报告题目:Demystifying Neural Tangent Kernel
报 告人: Richard Xu (徐亦达)教授
报告时间: 2021年11月29日(周一 上午)10:00-11:00
报告地点:腾讯会议:971 465 049
邀 请人:曾德炉教授
欢迎广大师生前往!
数学学院
2021年11月24日
报告摘要:For the most part of last decade, deep neural networks have achieved many monumental empirical successes in various fields of machine learning. However, most of their inner workings remain a mystery. Recently, many researchers have tried to disentangle this mystery by observing what happens when the width of the neural network reaches infinity. To this end, there have been several important studies to address the expressivity and trainability of neural networks recently. In this talk, I will start by briefly describe what a Gaussian process is and why a neural network can be expressed as a Gaussian process. Then, through the lens of the so-called Neural Tangent Kernel, I will explain why using gradient descent in neural network training can be regarded as solving linear ordinary differential equations. Finally, I will show some exciting research directions in this area.
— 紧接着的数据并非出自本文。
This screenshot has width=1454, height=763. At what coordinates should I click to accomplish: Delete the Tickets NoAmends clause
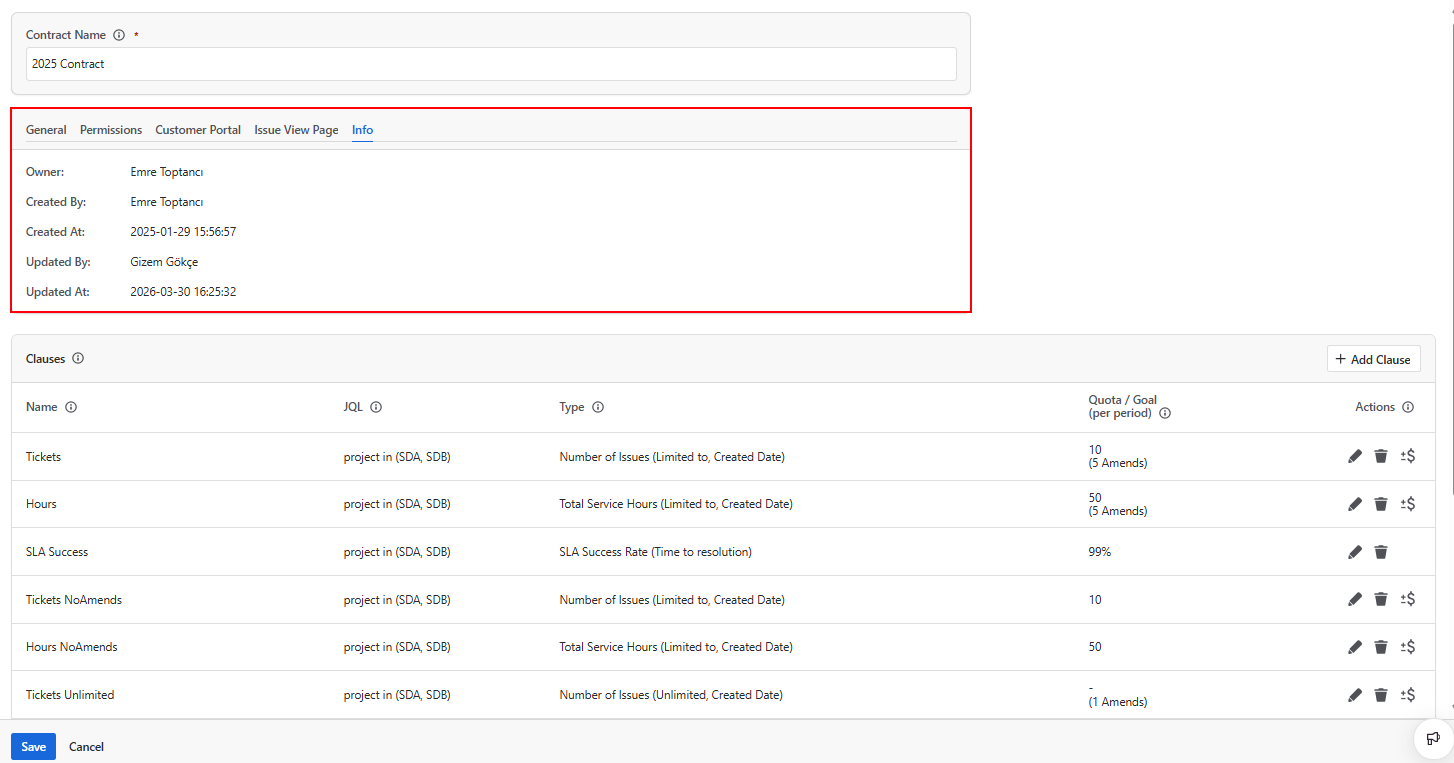coord(1381,599)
报告人介绍:Richard Yi Da Xu 徐亦达is a Professor in the Department of Mathematics at Hong Kong Baptist University (HKBU). He previously worked at the University of Technology Sydney (UTS) Australia. His research fields are Machine Learning and Artificial Intelligence, and his recent research interests include Bayeisan Nonparametric and (machine) Learning Theory. Richard has published papers at many top international conferences, including AAAI, IJCAI, ECAI, ECCV, AI-STATS and ICDM, and many top IEEE Transactions: IEEE-(TNNLS, TIP, TSP, TKDE, MC and T-Cybernetics). Since 2009, he has created more than 2,000 slides of free machine learning online doctoral training materials and online machine learning videos.